あんぽ柿がつくられるようになったのは江戸時代。そのきっかけは村民のある発想からでした。「アメリカでは干しぶどうをつくるとき硫黄でいぶしている…という話を聞いた村民が、じゃあ柿でもできるんじゃないかと思い立ちはじめたらしいですよ」。
そうして誕生したあんぽ柿は、福島の厳寒な冬を乗り越えるため、そして今ほど食べ物が豊富でなかった当時において、さぞかし重宝されたに違いありません。
あんぽ柿につかわれるのは、蜂屋(はちや)と平核無(ひらたねなし)という2つの品種。前者が福島では定番の品種で肉厚で濃厚な甘さをもち、後者は種無しで上品な甘さとやわらかなくちどけが特徴です。ちなみに江戸時代に「天干柿(あまぼしがき)」と呼んでいたのがなまって今の「あんぽ柿」という呼び名におちついたのだとか。
そんなあんぽ柿の生産者である岡崎 靖さんはこの道約40年の大ベテランで、あんぽ柿発祥の地で年間170tもの柿をつくっています。その広さはなんと約4ha(約12,000坪)というから驚きです。「収穫時期はおおよそ10月末から11月末まで。収穫して少し熟成させたら、すぐに皮むき。

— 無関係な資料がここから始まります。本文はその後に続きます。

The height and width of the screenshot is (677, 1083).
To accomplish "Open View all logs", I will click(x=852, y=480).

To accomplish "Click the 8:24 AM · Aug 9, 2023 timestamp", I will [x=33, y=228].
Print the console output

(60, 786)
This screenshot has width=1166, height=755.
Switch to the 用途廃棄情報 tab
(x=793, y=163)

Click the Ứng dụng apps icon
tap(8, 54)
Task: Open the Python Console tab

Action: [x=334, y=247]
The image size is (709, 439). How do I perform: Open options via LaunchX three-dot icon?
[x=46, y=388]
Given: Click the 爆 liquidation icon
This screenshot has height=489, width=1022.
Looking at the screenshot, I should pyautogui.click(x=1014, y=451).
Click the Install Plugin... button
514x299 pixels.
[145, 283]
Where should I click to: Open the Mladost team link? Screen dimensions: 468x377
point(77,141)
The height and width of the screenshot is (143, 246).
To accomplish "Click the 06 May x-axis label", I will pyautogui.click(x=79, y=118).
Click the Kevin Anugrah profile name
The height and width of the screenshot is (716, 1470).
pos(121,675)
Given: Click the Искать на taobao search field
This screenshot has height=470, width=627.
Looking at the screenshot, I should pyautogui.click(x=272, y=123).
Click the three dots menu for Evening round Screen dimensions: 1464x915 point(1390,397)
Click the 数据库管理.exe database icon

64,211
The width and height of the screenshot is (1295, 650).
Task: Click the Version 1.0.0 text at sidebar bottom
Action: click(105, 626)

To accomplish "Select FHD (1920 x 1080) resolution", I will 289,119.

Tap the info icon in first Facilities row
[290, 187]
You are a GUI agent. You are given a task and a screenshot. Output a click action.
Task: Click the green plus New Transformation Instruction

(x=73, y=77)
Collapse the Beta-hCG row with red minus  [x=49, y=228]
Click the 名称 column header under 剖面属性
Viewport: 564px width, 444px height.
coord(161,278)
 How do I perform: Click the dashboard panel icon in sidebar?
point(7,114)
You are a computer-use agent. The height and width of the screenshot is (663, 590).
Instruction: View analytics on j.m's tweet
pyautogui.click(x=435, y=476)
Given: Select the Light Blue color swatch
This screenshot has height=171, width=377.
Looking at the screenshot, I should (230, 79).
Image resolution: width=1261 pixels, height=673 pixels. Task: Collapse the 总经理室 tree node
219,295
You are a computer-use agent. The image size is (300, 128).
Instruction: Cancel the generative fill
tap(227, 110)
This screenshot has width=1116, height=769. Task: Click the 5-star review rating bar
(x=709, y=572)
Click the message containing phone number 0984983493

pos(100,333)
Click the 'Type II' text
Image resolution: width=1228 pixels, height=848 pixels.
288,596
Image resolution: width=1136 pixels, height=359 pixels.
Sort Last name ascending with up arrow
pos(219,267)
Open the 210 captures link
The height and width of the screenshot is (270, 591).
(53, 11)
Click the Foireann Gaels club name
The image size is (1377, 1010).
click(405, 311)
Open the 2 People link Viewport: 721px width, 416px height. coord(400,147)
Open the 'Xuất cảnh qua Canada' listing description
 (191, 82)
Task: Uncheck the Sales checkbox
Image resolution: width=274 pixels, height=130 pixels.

このあとすぐに硫黄燻蒸しないと鮮度が落ちて黒くなってしまうので、時間との戦いですね」と話してくれました。
収穫からあんぽ柿ができるまではおよそ40日ほどですが、あんぽ柿が乾燥のためにつるされているオレンジ色の風景は圧巻です。
まるでスイーツなようなおいしさを持つあんぽ柿ですが、実はおやつ以外の食べ方もできるそう。「少し凍らせてシャーベット状にすればシャリシャリの食感が味わえますよ。おすすめはあんぽ柿をスライスしてクリームチーズと一緒にいただく食べ方。ワインのおつまみにもぴったりなんです」と菅野さん。スイーツとして、お酒のおつまみとして、そして贈答品としても。今年の冬はビタミン豊富で食物繊維もたっぷりな福島の「あんぽ柿」は、いかがですか。